The Federated States of Micronesia Football Association or FSMFA is the governing body of football in the Federated States of Micronesia, and of the national team. They are not an associate member of FIFA.

History

1992-1996: Early years 
Football (soccer) has been played in the Federated States of Micronesia informally, and at the school level, for over 20 years. It was not until 1992 that a serious attempt was made to improve the level of organized play in the country, especially among the indigenous populations of the states that make up the Federated States of Micronesia. This was accomplished by the introduction of the sport among people of all ages.

In Pohnpei, a football league was started culminating with periodic statewide tournaments. In Yap, a single club team was started with matches scheduled with teams from visiting ships. In Kosrae, a league especially for younger children was formed.

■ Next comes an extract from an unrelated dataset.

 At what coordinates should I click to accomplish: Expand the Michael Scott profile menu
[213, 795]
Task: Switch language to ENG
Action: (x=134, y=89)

Three years ago the Federated States of Micronesia was admitted into the Oceania Division of the International Olympic Committee. However, under the charter of the National Olympic Committee, they could not devote any funds to football development until the international governing body for football, namely FIFA, recognizes the program. Consequently, the football programs that have been developed have come about as a result of donations from the private sector in the states, and more recently, through the assistance of the Federated States of Micronesia Football Association.

There are approximately 150 adult players in the Federated States of Micronesia; approximately 500 youth players, three volunteer referees and five amateur coaches. None of the players, coaches or referees are professional. There are no professional clubs in the country. There are amateur club teams that play within three of the four states of the country (Chuuk, Pohnpei and Yap). The fourth state, Kosrae, plays football only in an unorganized fashion.

Owing to the great distance between the four states that make up the Federated States of Micronesia, there has not yet been a competition between clubs from different states. However, the inclusion of football in the 3rd FSM games held in Yap in July 2001 offered the opportunity for the state teams to compete against each other. At present, there are five fields in the country that are of sufficient size and quality that can be used for matches. The two best ones are in Yap. The FSM is fortunate that a sophisticated sports complex was built in Yap for the FSM Games. The complex includes a regulation-size football field, complete with covered stands and lights for night games.

1996-1998: International recognition 
A team from Yap was invited to participate in the Micronesian Games that were held in the Republic of Palau in August 1998. Given that it was their first international event, and that the Yap team were mostly young boys ages 14 – 21, they won two of their six games played. In attendance at the Micronesian Games were two professional FIFA referees, sent to Palau from the Japan Football Association (they had both recently come from attending and participating in the 1998 FIFA World Cup held in France). They encouraged the Federated States of Micronesia to apply for FIFA accreditation.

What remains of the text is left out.